### Task description
Your copy should match the entries exactly, except that it holds no pictures.

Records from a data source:
★ ★ ★ ★ ★
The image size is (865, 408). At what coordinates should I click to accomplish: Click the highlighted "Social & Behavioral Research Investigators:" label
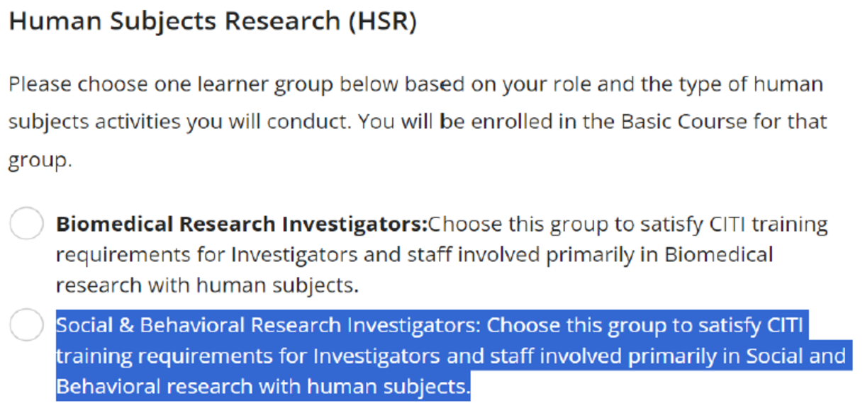point(268,326)
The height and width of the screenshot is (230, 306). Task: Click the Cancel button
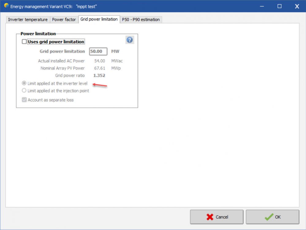point(217,217)
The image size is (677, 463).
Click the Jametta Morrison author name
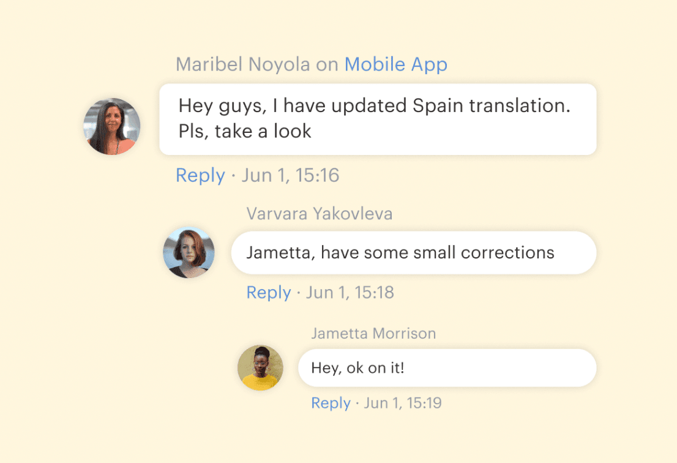[x=373, y=334]
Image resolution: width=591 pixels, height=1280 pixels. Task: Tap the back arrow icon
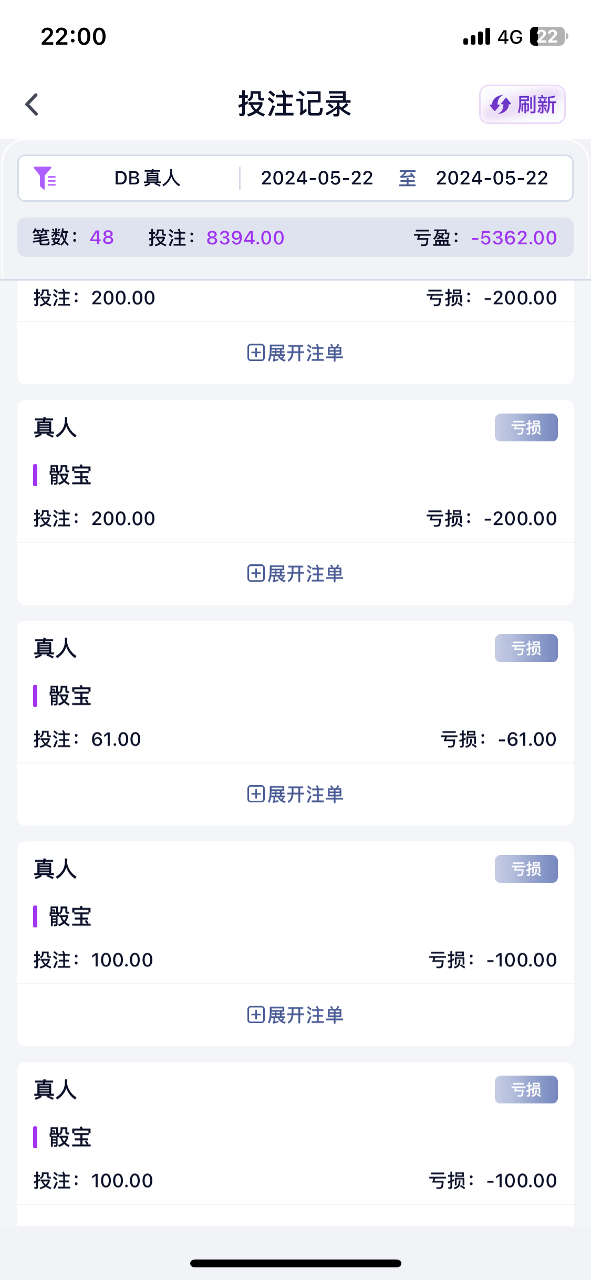(x=32, y=104)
★ ★ ★ ★ ★
### Exercise solution
The image size is (865, 408). At what coordinates should I click to accomplish: Click the highlighted "Social & Behavioral Research Investigators:" label
point(268,326)
The height and width of the screenshot is (230, 306). Task: Click the Cancel button
point(217,217)
The image size is (677, 463).
Click the Jametta Morrison author name
[x=373, y=334]
Image resolution: width=591 pixels, height=1280 pixels. Task: Tap the back arrow icon
(x=32, y=104)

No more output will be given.